Tutto è mafia e allora via tutti, ci salva Beppe, purissimo, altissimo, grillissimo |
MORIRE
DI PUREZZA
È
difficile dire se dal cupio dissolvi delle intercettazioni che
arrivano fino al Quirinale traspaia una qualche logica, per quanto
perversa. Probabilmente Travaglio e i suoi ometti hanno dietro
qualcosa di grosso, non certo Ingroia che di per sé è uno
strumento, per quanto inquietante nella sua ottusa ostinazione. Ma se
le manovre possono essere grandi, questo non esclude che i fini
possano essere meschini. Volevano svelare la responsabilità mafiosa
di Berlusconi, son venute fuori ombre di sinistra: ma questo a chi
soffia sul fuoco fa gioco lo stesso, l'importante è il cupio
dissolvi, basta concludere che sono tutti uguali, vermi intrecciati
nella criminalità stragista e l'unico che può salvarci è Grillo,
fondatore di una scientology balorda il cui adepto in fascia
tricolore a Parma si esprime coi video (vi ricorda nessuno?) e aveva
nominato assessore ai Lavori pubblici un fallito nell'edilizia.
Chissà chi sogna Travaglio al posto del vecchio Napolitano. Magari
lo stesso Grillo oppure Santoro, Toni Negri, la Guzzanti o proprio
Ingroia, questo presuntuoso dalla competenza inversamente
proporzionale al narcisismo. Ma ne vale la pena? Non ha tutti i torti
il presidente piangente nell'invocare un freno alla deriva
spionistica, perché qui si rischia che il vaso di Pandora nessuno
riesca più a chiuderlo, un po' come con la mafia nei primi anni
Novanta.
I
casi sono due. O dalle spiate selvagge si conclude che l'Italia era
(e resta) tutta e solo mafia, con il che tutto diventa inutile.

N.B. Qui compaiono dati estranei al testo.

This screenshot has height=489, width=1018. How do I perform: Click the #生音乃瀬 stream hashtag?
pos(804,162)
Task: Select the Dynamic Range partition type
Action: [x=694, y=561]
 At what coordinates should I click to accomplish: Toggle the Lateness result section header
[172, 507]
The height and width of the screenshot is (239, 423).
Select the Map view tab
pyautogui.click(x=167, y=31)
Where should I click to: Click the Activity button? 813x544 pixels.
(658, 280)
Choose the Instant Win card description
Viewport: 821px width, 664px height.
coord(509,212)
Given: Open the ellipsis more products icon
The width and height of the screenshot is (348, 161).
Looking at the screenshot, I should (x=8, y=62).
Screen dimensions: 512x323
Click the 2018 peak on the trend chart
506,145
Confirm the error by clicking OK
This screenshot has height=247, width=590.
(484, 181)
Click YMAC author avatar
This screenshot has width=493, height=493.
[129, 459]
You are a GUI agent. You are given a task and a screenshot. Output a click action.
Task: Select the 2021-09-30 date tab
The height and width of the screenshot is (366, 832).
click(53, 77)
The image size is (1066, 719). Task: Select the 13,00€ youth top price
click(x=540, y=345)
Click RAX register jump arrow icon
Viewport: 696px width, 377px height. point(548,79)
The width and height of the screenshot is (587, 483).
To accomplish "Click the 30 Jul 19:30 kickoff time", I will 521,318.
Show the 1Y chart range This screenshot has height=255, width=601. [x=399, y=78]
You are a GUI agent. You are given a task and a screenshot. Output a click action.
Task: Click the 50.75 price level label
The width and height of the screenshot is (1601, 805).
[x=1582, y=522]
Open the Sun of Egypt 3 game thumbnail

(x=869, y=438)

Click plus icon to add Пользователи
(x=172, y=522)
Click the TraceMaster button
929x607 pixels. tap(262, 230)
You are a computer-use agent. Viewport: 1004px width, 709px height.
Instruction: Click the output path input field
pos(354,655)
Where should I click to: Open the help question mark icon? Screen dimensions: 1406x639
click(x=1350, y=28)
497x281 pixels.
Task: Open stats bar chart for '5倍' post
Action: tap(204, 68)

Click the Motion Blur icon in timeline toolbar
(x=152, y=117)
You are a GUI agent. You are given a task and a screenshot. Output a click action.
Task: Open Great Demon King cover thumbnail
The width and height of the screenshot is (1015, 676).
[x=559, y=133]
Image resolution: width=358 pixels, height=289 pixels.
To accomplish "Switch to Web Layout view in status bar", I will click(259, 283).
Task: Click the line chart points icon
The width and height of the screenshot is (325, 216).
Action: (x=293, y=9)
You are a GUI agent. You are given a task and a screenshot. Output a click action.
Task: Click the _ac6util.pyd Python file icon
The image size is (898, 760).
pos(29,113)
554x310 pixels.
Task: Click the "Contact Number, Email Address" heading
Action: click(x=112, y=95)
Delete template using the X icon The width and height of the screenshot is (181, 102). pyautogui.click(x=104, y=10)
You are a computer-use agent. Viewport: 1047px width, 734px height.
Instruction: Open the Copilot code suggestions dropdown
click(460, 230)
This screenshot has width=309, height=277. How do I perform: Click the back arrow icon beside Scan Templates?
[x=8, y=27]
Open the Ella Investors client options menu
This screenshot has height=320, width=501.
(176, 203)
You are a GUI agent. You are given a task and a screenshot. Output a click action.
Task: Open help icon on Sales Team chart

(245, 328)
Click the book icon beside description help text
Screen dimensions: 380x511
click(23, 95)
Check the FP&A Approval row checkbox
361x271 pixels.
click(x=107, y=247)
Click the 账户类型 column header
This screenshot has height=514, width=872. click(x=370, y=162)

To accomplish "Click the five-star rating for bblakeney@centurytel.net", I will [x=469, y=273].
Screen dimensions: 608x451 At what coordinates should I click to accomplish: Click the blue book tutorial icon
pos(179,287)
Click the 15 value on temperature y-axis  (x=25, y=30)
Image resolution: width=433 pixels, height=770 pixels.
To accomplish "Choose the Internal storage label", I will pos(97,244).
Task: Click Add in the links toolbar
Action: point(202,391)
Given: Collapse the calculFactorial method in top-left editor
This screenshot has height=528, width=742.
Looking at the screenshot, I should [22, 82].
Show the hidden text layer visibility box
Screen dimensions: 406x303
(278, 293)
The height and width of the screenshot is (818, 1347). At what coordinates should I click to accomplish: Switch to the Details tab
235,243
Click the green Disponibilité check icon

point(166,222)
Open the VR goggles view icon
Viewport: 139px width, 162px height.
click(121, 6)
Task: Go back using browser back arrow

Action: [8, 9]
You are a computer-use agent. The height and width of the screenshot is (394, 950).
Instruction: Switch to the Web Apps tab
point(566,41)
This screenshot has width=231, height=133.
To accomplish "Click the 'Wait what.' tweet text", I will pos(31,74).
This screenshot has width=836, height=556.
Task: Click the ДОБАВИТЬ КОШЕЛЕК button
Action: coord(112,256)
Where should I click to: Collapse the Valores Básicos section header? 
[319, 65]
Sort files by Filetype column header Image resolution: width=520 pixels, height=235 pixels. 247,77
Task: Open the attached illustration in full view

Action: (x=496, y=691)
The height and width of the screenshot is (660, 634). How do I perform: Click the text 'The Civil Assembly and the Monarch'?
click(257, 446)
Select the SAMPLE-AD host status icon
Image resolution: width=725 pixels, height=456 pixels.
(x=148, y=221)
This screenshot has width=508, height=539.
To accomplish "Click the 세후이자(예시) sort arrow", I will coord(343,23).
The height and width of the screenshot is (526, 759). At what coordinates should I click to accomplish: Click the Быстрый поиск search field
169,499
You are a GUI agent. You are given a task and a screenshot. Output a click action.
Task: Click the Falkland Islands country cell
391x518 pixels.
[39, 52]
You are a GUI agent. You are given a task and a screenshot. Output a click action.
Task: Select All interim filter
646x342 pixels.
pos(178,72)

Oppure si contestualizzano e si sdrammatizzano telefonate che di per
sé possono dire tutto e niente. Spieghiamoci. Se, in un momento in
cui lo Stato è soccombente contro l'antistato (per varie ragioni:
perché è corroso, zavorrato da se stesso, colluso), alcuni suoi
alti funzionari nelle forze dell'ordine, nelle istituzioni, nella
politica, si spingono a trattare con la mafia perché non metta le
bombe ai supermercati, per prendere tempo, per consentire allo Stato
di riorganizzarsi, e in questa trattativa certe figure sono costrette
a promettere qualcosa, questo è davvero un crimine? O è un modo di
sporcarsi le mani per evitare ulteriori bagni di sangue al Paese? È
tramare col nemico o necessaria e sperimentata realpolitik? Io, per me, fossi stato nell'urgenza di farlo, avrei trattato. Salvo reagire, con spietatezza
estrema, una volta raccolte le forze. Ma divertirsi al tiro al
vecchietto, o dire che “Nessuno è al di sopra della legge”, come
fa Di Pietro, non è neanche demagogia. È pura cialtronaggine,
specie da uno che nelle altre vite faceva lo sbirro, il magistrato, e
sa benissimo come vanno le cose. Abbiamo naturalmente bisogno di
verità, di trasparenza, ma gli stati sono entità colossali che non
possono venire illuminati in ogni angolo. Nessuno stato se lo può permettere.
Queste sono favole per adepti. La realtà invece è che anche di
acqua o di aria purissima si può morire, se ne ingurgiti troppa
tutta insieme. Sicuri, per dire, che per esempio al Fatto o altrove sia tutto ma proprio tutto trasparente? E ci piacerebbe davvero lo spettacolo di questo o quel santone sotto la campana di vetro mentre defecano?